From Status to … Something: J.F. Stephen and Henry Maine on Inequality in Britain and India


October 15, 2021
12:00pm - 1:15pm
Virtual/RSVP Required

Dissertation Workshop

From Status to … Something: J.F. Stephen and Henry Maine on Inequality in Britain and India


October 15, 2021
12:00pm - 1:15pm
Virtual/RSVP Required
October 15, 2021
12:00pm - 1:15pm
Virtual/RSVP Required

The Dissertation Workshop is a graduate educational seminar open only to graduate students and their advisors as well as visiting scholars. The Minda de Gunzburg Center for European Studies (CES) invites those who are interested in attending this workshop or in presenting their research, to contact CES Dissertation Workshop Coordinator Hansong Li for more information and to register. All workshops will be held virtually during the 2021-2022 academic year. Registered participants will receive a Zoom link for the workshop one day in advance.

About

In this workshop, Théophile Deslauriers will present a chapter from his dissertation, which he is planning to publish in a shortened form. The paper showcases Deslauriers' larger interest in the concept of civilization and the political anthropology of British imperialists. The following is a summary of the paper to be presented.

The terms “status” and “contract” were at the core of Victorian political anthropology. Commonly used to refer to whole societies, their meanings were complex and contested. Societies of contract tended to designate societies characterized by individual freedom, property rights, and economic competition. Societies of status were hierarchical, with social, political, and economic roles assigned on the basis of familial or religious significance, rather than on the basis of personal accomplishments or as a result of competition or election. Scholars have tended to assert that these societies were mutually incompatible organic wholes for the Victorians. As such, ideas of status and contract are taken to have done a lot of heavy lifting in attempts to draw a bright-line distinction between Britain (and other western states) on the one hand, and non-Western societies, most notably Britain’s dependent empire, on the other.

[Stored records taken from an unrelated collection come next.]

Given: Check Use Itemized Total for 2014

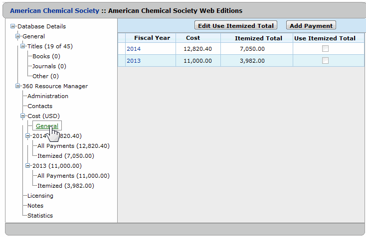Looking at the screenshot, I should point(325,48).
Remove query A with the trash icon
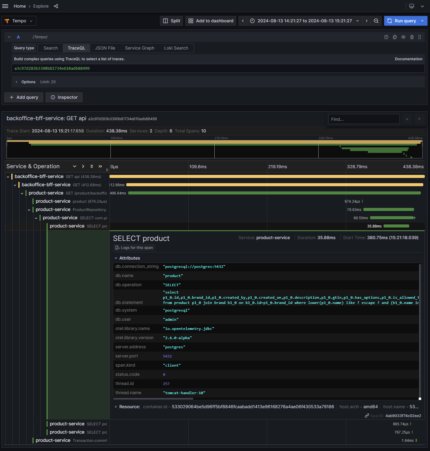This screenshot has height=451, width=430. (412, 37)
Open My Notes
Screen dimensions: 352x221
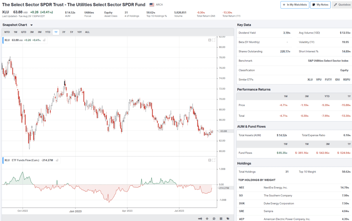pos(320,5)
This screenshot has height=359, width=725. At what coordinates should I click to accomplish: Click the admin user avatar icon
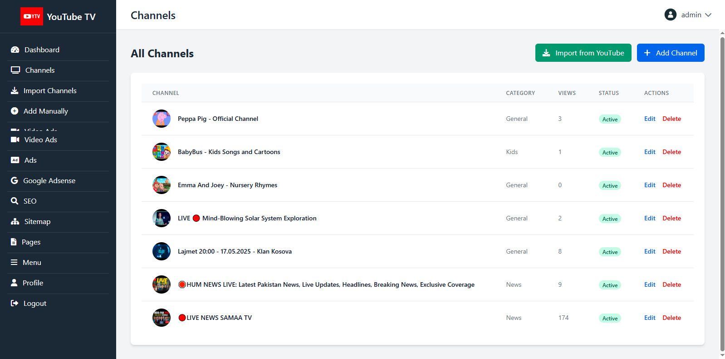pos(670,15)
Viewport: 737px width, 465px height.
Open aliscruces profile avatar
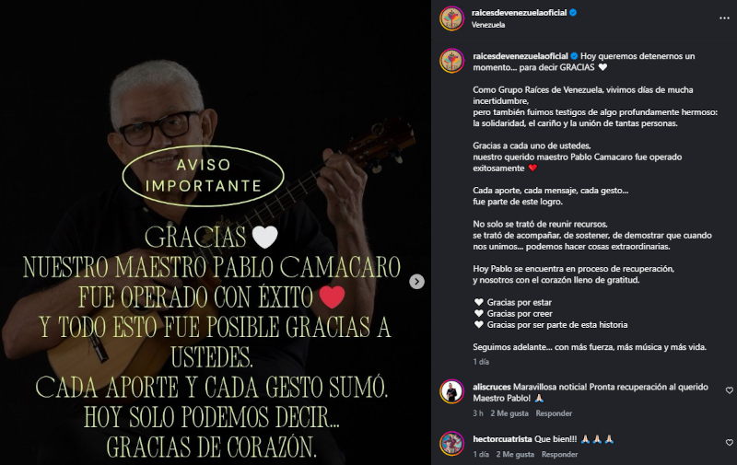click(x=451, y=391)
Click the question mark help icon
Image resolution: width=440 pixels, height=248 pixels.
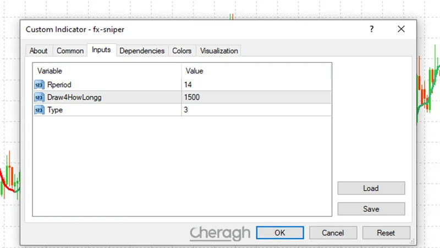coord(372,29)
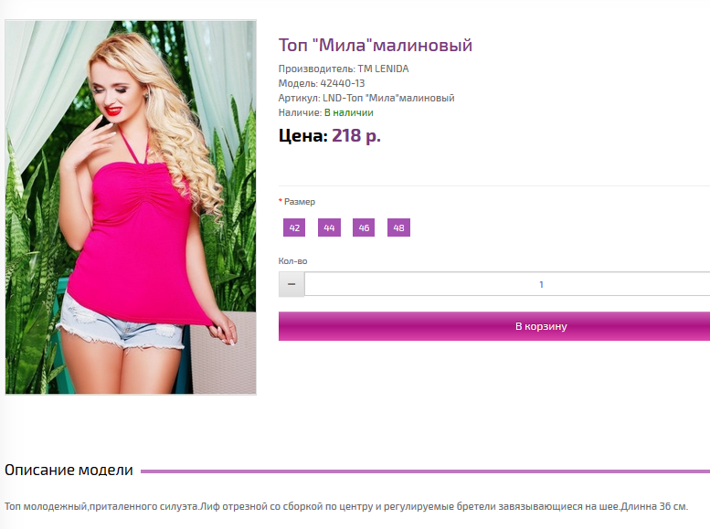Select size 42
710x529 pixels.
[x=294, y=227]
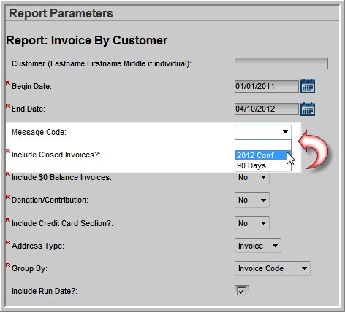The width and height of the screenshot is (345, 312).
Task: Open the Include Credit Card Section dropdown
Action: (x=252, y=223)
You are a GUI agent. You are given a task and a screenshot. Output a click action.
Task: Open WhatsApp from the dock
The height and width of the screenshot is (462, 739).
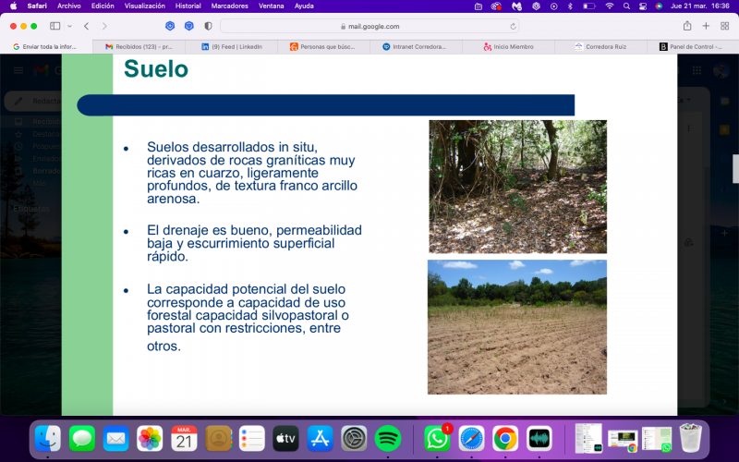click(437, 438)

Deslauriers contests this prevailing understanding of the status/contract distinction by examining the writings of two of its most prominent exponents: James Fitzjames Stephen and Henry Maine. Both Stephen and Maine sought to combine status and contract institutions in Britain. This paper offers an account of their reasons for wanting to impose status institutions on ostensibly contractual Britain, focusing on their respective critiques of the British working class. It connects these reasons to their respective understandings of the good of British rule in India. It then surveys the two different kinds of institutions that they proposed for establishing status hierarchies in Britain: monarchy and super-majoritarian constitutionalism. In doing so, it aims to show how an anthropological project that is usually understood to be imperialist and disconnected from domestic political concerns came to profoundly shape both Stephen’s and Maine’s theories of representative government.